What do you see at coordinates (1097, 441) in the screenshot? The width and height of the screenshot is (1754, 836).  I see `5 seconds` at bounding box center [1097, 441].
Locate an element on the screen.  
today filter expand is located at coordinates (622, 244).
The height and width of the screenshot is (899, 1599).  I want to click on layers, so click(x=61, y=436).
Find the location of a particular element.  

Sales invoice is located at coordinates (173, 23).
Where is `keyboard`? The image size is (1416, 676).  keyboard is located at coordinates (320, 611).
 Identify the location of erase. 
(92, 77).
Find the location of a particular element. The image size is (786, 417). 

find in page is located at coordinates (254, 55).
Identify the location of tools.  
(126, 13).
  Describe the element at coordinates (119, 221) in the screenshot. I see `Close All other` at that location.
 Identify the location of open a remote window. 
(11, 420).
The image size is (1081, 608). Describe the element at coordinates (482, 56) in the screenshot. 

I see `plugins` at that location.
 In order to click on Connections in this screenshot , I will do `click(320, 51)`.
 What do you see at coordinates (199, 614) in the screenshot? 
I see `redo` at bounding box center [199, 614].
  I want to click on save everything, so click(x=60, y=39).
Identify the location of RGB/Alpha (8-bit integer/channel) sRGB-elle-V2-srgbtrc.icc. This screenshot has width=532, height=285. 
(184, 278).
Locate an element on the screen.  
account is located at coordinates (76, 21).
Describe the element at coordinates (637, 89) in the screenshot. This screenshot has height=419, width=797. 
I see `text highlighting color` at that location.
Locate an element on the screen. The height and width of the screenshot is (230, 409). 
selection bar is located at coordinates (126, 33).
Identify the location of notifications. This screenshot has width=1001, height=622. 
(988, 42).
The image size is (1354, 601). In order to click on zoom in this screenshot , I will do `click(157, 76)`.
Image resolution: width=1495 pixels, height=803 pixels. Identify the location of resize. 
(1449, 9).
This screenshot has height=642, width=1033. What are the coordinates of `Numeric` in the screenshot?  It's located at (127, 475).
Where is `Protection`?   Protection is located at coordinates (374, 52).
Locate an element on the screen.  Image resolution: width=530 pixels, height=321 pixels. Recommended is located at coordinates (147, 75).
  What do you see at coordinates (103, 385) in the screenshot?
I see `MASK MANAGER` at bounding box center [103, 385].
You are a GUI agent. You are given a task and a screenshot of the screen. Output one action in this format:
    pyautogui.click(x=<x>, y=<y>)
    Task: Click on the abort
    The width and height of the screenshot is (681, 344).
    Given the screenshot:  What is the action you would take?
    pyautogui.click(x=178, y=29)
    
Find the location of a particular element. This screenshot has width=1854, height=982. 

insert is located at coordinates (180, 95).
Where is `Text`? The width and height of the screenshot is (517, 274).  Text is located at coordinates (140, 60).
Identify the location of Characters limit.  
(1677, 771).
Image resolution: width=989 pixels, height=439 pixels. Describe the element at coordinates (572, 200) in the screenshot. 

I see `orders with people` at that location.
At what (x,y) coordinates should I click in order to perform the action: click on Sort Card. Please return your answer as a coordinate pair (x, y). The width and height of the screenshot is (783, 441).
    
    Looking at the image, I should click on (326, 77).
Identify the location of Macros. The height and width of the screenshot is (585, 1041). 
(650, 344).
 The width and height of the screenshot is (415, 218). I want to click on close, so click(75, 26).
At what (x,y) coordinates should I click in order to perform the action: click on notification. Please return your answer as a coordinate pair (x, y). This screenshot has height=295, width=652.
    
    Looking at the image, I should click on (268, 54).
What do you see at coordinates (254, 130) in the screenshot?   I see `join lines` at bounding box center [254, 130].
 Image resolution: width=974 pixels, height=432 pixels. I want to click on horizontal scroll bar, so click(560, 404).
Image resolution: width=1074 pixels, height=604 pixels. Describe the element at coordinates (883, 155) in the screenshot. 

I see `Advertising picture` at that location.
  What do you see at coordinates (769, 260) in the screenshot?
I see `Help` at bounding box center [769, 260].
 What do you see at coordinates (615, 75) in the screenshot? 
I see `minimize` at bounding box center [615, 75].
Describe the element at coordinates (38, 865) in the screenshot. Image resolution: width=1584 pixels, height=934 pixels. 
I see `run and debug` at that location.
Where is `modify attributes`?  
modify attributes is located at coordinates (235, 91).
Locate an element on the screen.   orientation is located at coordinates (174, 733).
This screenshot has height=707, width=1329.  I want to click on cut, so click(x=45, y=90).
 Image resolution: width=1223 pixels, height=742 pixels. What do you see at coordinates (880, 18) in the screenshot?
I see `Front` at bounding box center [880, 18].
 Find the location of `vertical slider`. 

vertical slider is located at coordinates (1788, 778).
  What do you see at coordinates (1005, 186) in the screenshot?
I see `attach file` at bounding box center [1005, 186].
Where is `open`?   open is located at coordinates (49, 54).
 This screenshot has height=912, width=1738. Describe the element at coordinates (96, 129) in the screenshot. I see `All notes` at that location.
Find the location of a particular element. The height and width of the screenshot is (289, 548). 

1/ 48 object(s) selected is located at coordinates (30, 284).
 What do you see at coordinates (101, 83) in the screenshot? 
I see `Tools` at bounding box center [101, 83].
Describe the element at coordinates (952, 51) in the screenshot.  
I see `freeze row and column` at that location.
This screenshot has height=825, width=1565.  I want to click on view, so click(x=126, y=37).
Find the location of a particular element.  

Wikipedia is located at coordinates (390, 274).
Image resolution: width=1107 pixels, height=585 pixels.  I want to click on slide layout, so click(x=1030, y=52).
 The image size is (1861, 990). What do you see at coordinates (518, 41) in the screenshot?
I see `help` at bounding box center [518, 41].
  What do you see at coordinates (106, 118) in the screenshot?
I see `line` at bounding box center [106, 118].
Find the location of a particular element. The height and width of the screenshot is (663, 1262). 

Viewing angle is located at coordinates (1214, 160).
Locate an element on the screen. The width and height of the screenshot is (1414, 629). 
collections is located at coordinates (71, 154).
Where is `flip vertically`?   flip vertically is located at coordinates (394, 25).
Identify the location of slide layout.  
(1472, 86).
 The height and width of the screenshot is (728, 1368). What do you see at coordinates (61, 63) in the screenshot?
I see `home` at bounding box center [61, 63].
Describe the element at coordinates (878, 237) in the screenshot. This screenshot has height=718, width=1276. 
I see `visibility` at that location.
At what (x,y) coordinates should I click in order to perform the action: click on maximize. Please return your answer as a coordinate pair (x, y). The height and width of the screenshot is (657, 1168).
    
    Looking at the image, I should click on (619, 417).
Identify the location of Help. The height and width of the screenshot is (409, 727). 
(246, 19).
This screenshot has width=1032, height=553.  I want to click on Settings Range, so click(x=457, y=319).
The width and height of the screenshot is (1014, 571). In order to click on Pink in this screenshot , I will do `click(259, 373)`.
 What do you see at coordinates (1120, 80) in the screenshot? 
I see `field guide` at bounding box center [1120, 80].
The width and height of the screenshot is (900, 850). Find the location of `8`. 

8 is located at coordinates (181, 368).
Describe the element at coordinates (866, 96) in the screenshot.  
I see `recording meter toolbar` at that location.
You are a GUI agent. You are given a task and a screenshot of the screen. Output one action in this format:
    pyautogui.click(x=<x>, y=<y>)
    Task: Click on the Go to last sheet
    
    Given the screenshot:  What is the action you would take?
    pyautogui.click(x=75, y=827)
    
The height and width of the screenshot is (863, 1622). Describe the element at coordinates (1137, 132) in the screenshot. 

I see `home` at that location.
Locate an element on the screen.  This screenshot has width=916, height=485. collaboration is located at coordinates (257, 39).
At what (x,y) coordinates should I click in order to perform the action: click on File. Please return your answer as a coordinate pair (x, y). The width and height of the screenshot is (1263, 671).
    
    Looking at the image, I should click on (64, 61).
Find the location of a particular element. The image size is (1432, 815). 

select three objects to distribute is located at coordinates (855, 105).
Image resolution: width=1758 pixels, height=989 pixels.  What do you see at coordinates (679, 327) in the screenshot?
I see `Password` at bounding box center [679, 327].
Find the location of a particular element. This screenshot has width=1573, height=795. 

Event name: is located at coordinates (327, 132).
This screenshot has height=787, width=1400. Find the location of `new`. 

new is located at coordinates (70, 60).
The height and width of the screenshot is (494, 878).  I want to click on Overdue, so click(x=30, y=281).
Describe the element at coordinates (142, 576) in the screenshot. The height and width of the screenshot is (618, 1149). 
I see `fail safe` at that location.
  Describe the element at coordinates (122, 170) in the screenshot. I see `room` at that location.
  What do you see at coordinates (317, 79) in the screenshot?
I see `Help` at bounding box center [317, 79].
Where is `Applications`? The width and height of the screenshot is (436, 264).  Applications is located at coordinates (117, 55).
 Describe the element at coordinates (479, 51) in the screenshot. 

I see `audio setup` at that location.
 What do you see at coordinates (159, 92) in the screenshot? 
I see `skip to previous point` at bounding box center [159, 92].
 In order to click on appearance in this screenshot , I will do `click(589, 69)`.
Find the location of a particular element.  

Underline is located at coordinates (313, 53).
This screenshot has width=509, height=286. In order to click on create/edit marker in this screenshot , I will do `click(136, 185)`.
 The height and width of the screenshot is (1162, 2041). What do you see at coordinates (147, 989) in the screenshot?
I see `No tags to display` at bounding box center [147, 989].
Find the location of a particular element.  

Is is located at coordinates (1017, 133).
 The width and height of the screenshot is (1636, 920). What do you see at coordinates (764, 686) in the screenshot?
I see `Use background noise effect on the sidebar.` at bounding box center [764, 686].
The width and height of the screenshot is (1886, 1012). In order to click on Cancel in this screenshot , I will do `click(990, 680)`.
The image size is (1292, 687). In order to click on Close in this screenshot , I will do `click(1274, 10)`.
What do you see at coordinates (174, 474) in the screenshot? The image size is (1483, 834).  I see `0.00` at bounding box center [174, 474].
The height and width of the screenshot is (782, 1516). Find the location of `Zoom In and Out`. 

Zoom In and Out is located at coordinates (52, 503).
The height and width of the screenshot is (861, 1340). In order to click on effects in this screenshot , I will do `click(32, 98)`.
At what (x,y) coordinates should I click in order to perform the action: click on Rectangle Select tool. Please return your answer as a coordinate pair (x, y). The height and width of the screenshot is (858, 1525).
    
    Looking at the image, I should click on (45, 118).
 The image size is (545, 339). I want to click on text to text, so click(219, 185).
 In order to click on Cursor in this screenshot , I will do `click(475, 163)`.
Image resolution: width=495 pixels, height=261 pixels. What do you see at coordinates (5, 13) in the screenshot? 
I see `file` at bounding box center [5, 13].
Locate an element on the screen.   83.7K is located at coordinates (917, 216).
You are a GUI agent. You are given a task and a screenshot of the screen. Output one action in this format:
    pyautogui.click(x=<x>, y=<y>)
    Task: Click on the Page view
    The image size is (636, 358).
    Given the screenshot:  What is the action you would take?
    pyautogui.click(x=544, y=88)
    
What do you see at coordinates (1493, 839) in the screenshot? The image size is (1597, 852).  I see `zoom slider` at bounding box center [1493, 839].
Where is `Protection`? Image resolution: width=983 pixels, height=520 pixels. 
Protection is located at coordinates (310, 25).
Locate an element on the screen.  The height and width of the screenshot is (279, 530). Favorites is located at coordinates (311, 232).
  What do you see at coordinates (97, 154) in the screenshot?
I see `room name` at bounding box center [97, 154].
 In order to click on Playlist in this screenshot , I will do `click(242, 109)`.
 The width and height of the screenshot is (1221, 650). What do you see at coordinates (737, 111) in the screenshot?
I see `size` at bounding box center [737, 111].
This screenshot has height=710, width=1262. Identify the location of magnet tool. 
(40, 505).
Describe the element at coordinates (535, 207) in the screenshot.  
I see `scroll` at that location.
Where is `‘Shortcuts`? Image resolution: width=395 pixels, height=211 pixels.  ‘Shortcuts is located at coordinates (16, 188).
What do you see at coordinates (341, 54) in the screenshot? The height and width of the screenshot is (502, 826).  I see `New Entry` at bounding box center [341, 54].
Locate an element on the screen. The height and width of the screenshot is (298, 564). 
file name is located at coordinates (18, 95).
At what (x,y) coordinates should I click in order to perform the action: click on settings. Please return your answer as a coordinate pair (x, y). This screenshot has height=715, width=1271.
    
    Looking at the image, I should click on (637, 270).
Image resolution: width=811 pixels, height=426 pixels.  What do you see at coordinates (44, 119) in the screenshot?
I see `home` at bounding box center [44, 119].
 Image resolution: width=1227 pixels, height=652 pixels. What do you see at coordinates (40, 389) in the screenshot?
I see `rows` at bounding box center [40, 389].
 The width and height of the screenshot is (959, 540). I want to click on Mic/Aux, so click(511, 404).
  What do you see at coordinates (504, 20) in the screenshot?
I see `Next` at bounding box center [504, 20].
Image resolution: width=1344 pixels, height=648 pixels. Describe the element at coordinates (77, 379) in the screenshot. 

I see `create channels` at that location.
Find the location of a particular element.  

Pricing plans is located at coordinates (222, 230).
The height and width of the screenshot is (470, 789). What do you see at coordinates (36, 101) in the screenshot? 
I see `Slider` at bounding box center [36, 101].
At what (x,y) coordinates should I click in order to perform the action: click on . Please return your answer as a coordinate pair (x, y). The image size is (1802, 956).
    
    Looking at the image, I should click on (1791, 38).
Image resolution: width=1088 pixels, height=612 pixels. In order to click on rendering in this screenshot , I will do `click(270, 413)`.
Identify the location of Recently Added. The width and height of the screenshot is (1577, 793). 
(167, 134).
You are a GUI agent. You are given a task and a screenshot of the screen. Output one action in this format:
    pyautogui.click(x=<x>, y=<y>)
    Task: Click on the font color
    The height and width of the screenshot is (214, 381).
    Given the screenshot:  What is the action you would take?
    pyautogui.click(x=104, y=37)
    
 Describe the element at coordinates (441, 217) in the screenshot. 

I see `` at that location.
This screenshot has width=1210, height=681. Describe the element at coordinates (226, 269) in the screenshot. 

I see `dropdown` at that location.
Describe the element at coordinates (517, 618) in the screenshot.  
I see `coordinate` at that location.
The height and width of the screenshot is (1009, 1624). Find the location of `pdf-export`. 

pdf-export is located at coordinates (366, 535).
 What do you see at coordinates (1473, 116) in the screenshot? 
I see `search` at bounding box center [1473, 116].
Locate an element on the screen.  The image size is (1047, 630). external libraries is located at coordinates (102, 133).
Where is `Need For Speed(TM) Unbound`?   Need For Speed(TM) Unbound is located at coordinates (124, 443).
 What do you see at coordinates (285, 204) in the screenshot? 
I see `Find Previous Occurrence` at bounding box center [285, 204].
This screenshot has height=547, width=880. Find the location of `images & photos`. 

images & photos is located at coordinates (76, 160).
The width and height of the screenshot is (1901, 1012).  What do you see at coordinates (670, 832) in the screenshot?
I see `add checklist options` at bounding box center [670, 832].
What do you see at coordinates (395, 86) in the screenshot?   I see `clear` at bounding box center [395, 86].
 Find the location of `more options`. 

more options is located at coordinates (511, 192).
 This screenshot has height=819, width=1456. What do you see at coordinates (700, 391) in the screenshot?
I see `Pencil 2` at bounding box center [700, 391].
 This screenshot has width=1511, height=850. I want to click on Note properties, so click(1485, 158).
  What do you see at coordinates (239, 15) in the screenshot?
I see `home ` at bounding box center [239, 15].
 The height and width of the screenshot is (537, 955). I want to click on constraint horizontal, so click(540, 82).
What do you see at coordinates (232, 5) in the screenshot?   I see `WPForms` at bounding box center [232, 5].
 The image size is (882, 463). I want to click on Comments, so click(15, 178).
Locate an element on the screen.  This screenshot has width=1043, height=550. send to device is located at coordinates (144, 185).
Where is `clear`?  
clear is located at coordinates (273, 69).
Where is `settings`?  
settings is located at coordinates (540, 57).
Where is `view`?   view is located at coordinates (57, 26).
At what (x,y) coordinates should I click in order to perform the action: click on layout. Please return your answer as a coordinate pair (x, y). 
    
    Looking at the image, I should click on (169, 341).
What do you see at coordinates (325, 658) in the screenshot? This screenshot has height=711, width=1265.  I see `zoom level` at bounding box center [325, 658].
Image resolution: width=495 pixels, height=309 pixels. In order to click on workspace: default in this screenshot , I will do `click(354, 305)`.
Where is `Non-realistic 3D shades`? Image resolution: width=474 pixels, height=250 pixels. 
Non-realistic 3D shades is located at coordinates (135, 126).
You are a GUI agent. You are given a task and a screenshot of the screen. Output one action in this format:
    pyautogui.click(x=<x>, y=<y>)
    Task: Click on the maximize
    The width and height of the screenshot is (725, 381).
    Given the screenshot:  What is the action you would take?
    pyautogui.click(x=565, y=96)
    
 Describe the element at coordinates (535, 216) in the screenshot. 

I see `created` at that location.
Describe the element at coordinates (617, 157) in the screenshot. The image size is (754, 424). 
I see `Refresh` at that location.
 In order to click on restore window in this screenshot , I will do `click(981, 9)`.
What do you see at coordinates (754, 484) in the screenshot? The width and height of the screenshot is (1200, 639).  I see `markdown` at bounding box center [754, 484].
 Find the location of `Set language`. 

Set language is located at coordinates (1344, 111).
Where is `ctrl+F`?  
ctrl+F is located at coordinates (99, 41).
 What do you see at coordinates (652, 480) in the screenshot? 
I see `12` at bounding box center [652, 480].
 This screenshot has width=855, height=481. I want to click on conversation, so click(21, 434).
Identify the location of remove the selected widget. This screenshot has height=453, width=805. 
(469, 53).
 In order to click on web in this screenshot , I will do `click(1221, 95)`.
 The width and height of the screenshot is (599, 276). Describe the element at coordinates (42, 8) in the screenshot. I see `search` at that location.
· · ·
- [What to work on]:
Reproduce the lines of the material verbatim, from the line containing "The height and width of the screenshot is (899, 1599)." through the line containing "coordinates (320, 611).", both included.

- [Completed exercise]:
The height and width of the screenshot is (899, 1599).  I want to click on layers, so click(x=61, y=436).
Find the location of a particular element.  

Sales invoice is located at coordinates (173, 23).
Where is `keyboard`? The image size is (1416, 676).  keyboard is located at coordinates (320, 611).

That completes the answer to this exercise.